— Недавно, — сказал Оспан, — я был в отпуске. Когда ехал домой, то в поезде встретился с ишаном Сафой-ханом: ехал с ним в одном купе до самого Туркестана. Сафа-хан удобно расположился на нижней полке и стал неторопливо перебирать четки. «Святой» в такт вагона покачивался из стороны в сторону, и я, хорошо знавший попутчика, мог рассмотреть его. Борода и усы Сафы-хана, как мне показалось, стали длиннее, а поседевшие волосы придали его лицу важность и солидность. Желая прервать длительную паузу, я сказал, что виделся с ним в сарае Далабазара, недалеко от мечети Канака, и спросил, куда, если не секрет, едет таксыр?
— То дело прошлое, — ответил Сафа-хан. — Что было, ушло. Другие сейчас времена наступили. К родственникам еду, в Туркестан. Несчастье у них.
Неправду говорит «святой», отметил я про себя, ибо знал, что Сафа-хан каждую осень навещает свои бывшие владения в урочище Конур, что раскинулось в долине Сарысу. Он подолгу гостит у животноводов двенадцатого, тринадцатого и четырнадцатого аулов. Туда, вероятно, ехал и сейчас…
В тот же день Джашпар доложил о разговоре с Оспаном Джусуповым своему непосредственному начальнику. Вскоре пришло письмо от уполномоченного Туркестанского отдела ОГПУ Петра Николаевича Абрамука.
«В указанное вами время, — сообщал он, — ишан Сафа-хан действительно был в Туркестане. До поздней ночи сидел за дастарханом в доме одного из своих мюридов, прощупывал сложившуюся обстановку. На следующий день, а это была пятница, он читал молитву в медресе «Ички-базара», затем посетил мавзолей Ходжи-Ахмеда Ясави, Так поступает он каждый раз, когда приезжает в Туркестан. Верующие видят в Сафе-хане «святого» и через мюридов преподносят ему пожертвования. В субботу утром, в сопровождении двух мюридов, Сафа-хан отбыл в урочище Конур. Эта его поездка на джайлау двенадцатого, тринадцатого и четырнадцатого аулов вызвана, очевидно, не сбором пожертвований, а чем-то другим».
— Нужно немедленно ехать в урочище Конур и на месте проверить, зачем приезжал туда Сафа-хан, — решил Тныштыкбаев, ознакомившись с письмом Абрамука. — Попутно займусь делом банды Арстанбека Ондыбаева.
И в это время в дверь осторожно постучали. «Кто бы это мог быть?» — подумал Джашпар.
— Войдите! А-а-а. Здравствуй, Акберды! Что тебя привело в такой поздний час?
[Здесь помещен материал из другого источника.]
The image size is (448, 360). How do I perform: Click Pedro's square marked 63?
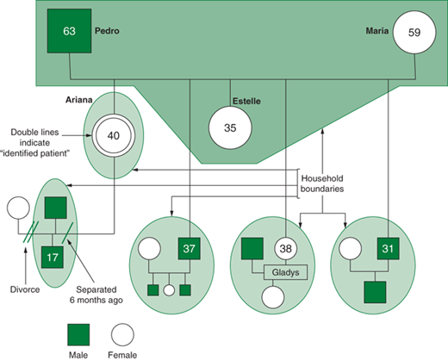pos(70,31)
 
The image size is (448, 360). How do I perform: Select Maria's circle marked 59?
pos(414,32)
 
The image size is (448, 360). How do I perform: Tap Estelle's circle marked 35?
pos(230,127)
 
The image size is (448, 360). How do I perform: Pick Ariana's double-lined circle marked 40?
pos(114,135)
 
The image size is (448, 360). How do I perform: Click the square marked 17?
pos(53,258)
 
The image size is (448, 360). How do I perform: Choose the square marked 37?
pos(190,249)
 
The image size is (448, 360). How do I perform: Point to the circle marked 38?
pos(286,249)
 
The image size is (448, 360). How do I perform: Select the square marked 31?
pos(388,249)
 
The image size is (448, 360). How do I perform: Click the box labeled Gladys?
pos(285,272)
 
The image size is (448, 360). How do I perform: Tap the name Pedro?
pos(107,31)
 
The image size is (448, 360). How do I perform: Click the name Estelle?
pos(246,101)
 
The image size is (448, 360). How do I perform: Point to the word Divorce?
pos(25,289)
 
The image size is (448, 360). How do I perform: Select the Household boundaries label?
pos(322,183)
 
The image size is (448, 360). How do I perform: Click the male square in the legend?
pos(78,335)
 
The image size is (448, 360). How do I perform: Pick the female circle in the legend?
pos(122,335)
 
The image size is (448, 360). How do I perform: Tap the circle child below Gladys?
pos(273,297)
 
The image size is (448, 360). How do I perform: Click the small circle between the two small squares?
pos(169,290)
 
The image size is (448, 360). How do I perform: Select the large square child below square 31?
pos(375,292)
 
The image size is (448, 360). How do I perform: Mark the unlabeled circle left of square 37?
pos(149,249)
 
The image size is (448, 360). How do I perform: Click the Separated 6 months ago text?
pos(96,295)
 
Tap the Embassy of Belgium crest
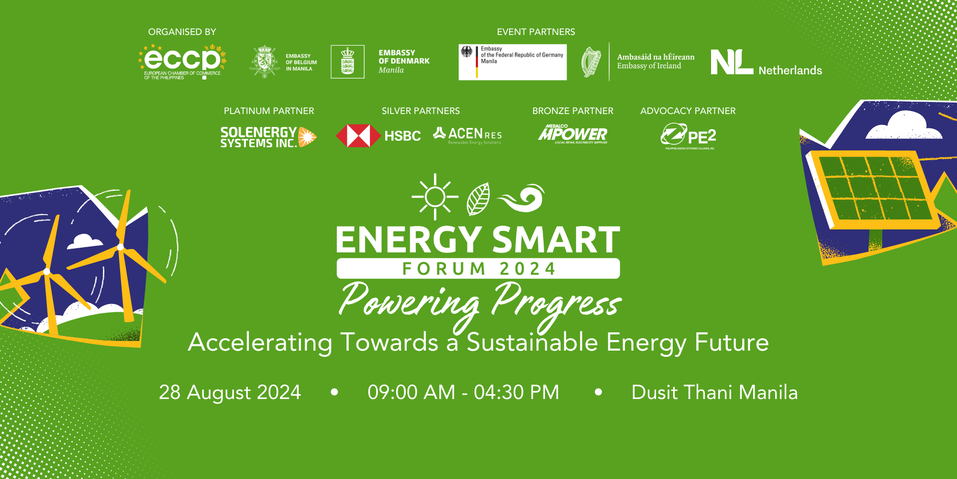tap(265, 62)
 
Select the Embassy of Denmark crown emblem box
tap(347, 62)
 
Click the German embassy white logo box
tap(512, 62)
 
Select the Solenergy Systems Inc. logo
tap(268, 137)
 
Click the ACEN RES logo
tap(467, 135)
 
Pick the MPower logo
tap(573, 135)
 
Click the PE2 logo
tap(688, 136)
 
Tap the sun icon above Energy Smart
tap(435, 197)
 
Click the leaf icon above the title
tap(478, 199)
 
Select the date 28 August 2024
tap(230, 392)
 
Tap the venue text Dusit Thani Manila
tap(714, 392)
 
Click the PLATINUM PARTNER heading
tap(269, 111)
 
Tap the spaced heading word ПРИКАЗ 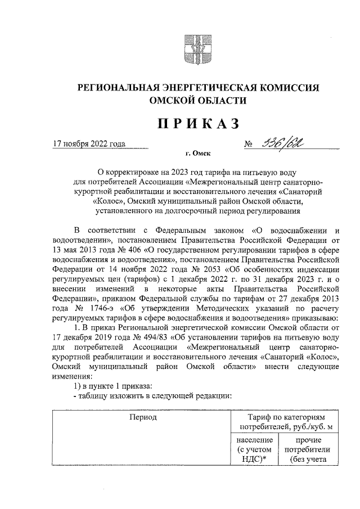point(196,123)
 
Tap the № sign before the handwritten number point(249,145)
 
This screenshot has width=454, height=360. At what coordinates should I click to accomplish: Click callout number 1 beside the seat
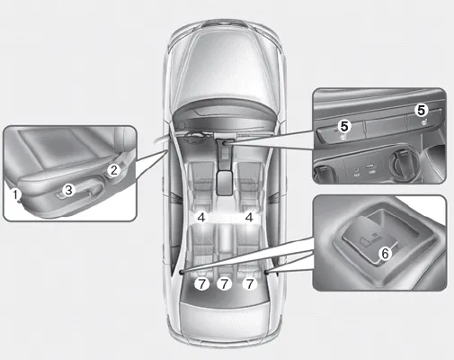click(15, 194)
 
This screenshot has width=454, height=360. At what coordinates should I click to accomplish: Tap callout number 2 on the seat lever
click(113, 168)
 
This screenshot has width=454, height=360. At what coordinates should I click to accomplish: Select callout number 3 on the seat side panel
click(68, 190)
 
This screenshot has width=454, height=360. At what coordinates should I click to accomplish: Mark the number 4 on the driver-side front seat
click(201, 217)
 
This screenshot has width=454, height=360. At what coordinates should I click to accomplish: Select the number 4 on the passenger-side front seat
click(249, 217)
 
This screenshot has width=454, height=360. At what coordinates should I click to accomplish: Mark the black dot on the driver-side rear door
click(182, 268)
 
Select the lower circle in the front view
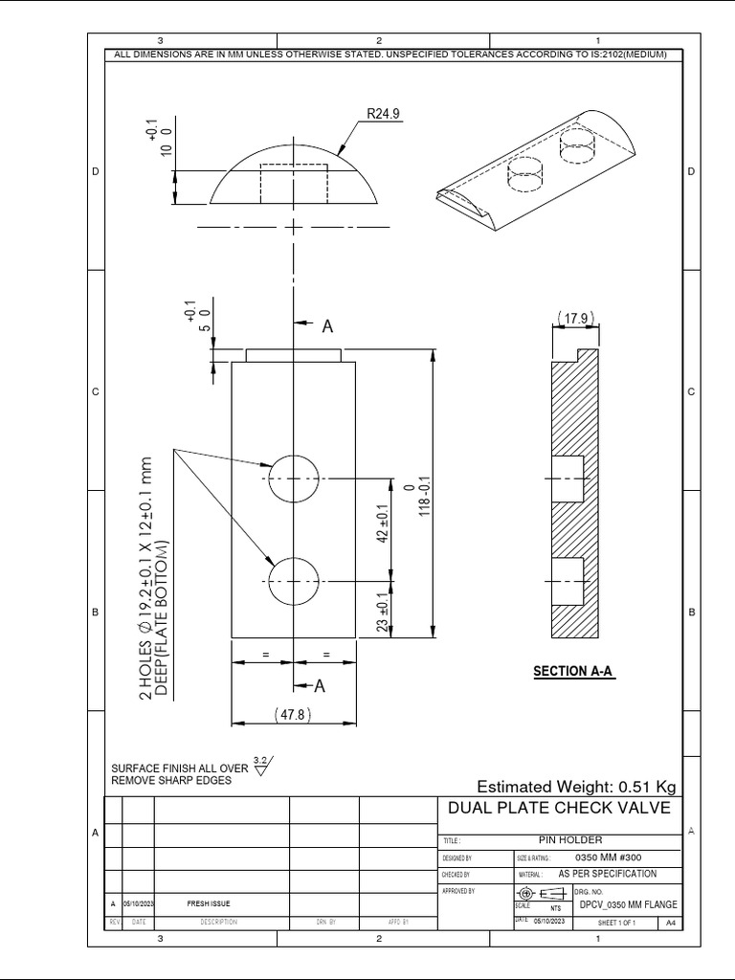tap(293, 581)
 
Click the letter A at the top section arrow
tap(327, 326)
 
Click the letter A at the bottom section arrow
tap(321, 685)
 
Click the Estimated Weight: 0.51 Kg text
tap(576, 787)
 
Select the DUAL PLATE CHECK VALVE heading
tap(559, 809)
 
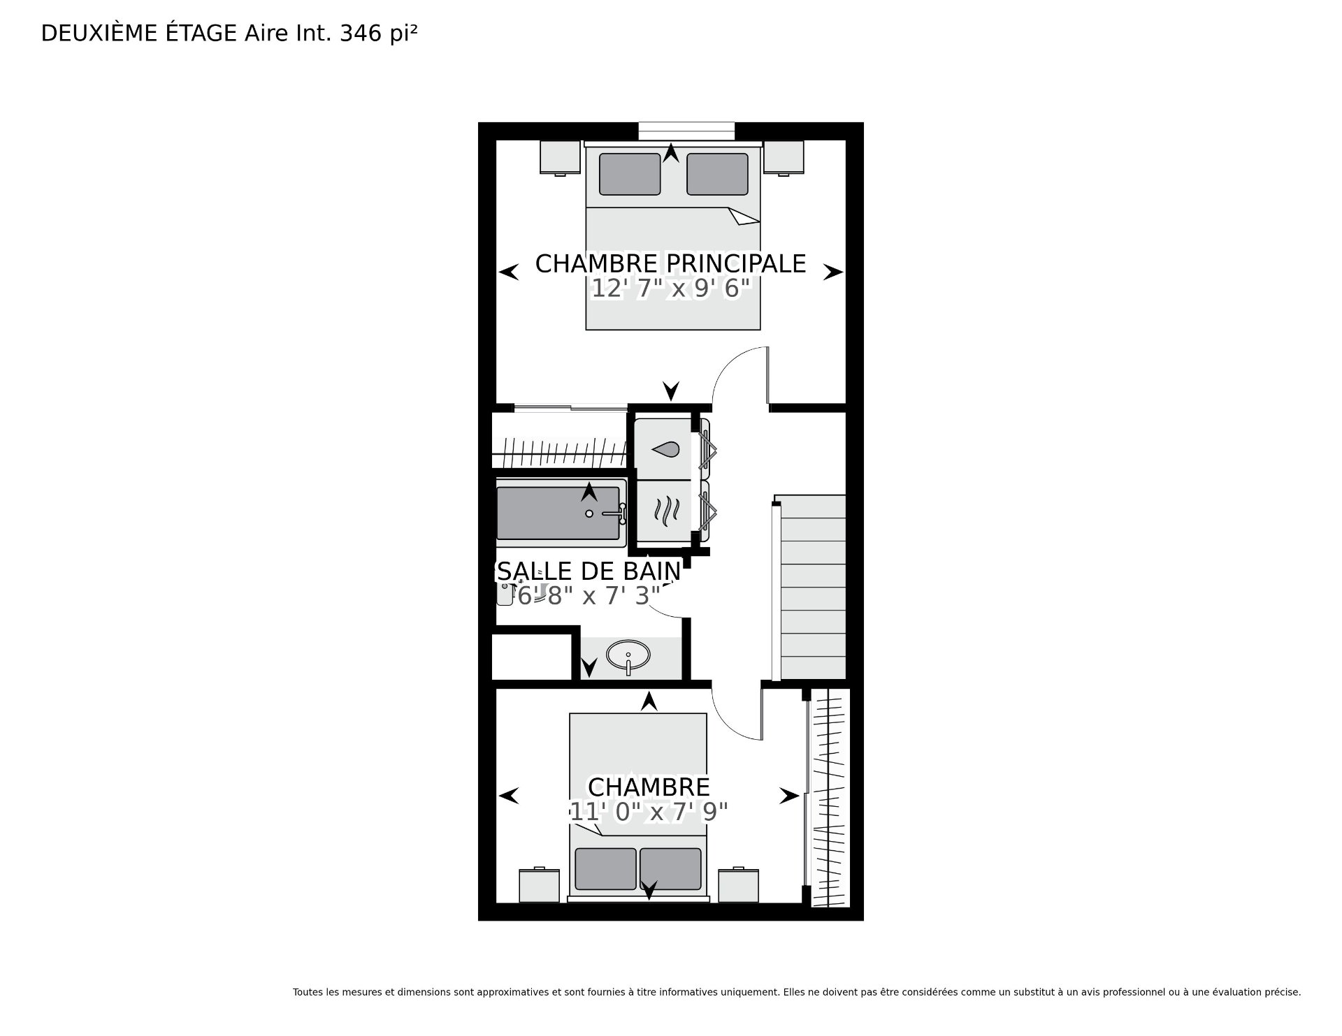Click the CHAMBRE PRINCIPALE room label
[670, 263]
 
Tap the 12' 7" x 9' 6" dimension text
[671, 288]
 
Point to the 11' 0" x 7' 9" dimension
[649, 812]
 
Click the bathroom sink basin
[628, 655]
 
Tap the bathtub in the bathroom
[561, 513]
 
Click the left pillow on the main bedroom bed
[630, 174]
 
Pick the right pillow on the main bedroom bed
[718, 174]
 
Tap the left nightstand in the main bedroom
[560, 158]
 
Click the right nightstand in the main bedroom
[784, 158]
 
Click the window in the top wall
[686, 131]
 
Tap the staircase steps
[812, 588]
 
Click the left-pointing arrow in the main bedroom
[509, 272]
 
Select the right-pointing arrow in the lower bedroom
[789, 796]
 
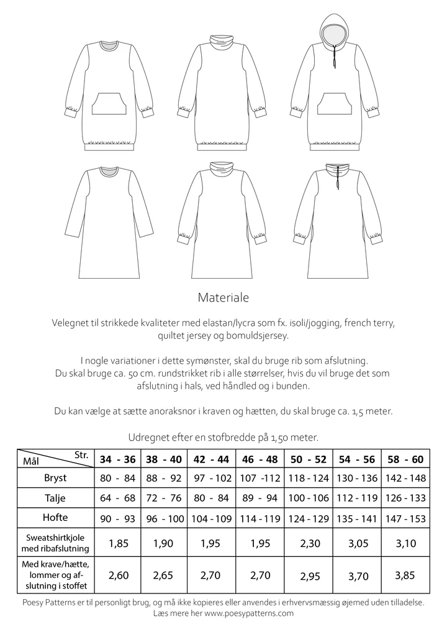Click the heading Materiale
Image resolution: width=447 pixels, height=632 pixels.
tap(223, 297)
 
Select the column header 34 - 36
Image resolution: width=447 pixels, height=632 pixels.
tap(118, 459)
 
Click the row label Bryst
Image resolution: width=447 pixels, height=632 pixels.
tap(55, 479)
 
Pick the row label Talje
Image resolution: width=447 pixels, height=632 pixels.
tap(55, 499)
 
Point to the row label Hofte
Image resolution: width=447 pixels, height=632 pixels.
tap(55, 518)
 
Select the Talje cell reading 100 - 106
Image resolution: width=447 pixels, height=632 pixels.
tap(309, 499)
— Большая причина есть на то, тамыр, — чем-то озабоченный, ответил на приветствие гость. — Трое суток пробирался глухими тропками, чтобы попасть к тебе.
Тныштыкбаев хорошо знал этого человека. Сын кочевника Акберды с нескрываемой радостью встретил весть о революции в Петрограде. Он одним из первых вступил в союз крестьянской бедноты. После первой встречи Джашпар поверил в Акберды, в его искренние симпатии к Советской власти. И потом, не раз встречаясь с Акберды, он лишний раз убеждался в его высокой сознательности, честности.
— Да, тамыр, — снимая бешмет, сказал Акберды. — Черное дело затевают баи. А всему виной ишан Сафа-хан, что живет в Коканде. Ты его знаешь. Так вот этот «святой» еще в мае был на джайлау. Как всегда, его встретили с большим почетом. Особенно старались баи и духовенство. За бесбармаком, за пиалами свежего кумыса шел большой и оживленный разговор. Самая продолжительная беседа, рассказывают люди, состоялась в юрте бая Султанбека, бывшего волостного правителя, пользующегося у богатеев большим авторитетом. Разошлись далеко за полночь, после молитвы ишана. А она закончилась словами: «Пошли аллах на землю, обитаемую мусульманами, мир и единство, спаси их от нашествия кафиров». Слова эти пришлись по душе Султанбеку, и он заметил: «Да, единство мусульман сейчас необходимо, как никогда».
Среди тех, кто не преминул поддержать Султанбека, был знахарь Асадулла, выдающий себя за афганца. Он так и сказал: «Верно, ага! Пришло время встать нам, мусульманам, на защиту ислама». Сафа-хан тотчас повернул голову на эти слова и, увидев среди гостей Асадуллу, едва заметным наклоном головы поприветствовал его. Потом Султанбек говорил о каких-то людях в самом Сузаке, других местах, которые в любую минуту готовы встать на защиту ислама, на борьбу с «неверными». Он просил ишана благословить их на эту борьбу, что тот и сделал. В конце беседы было принято обращение к верующим мусульманам — фатва.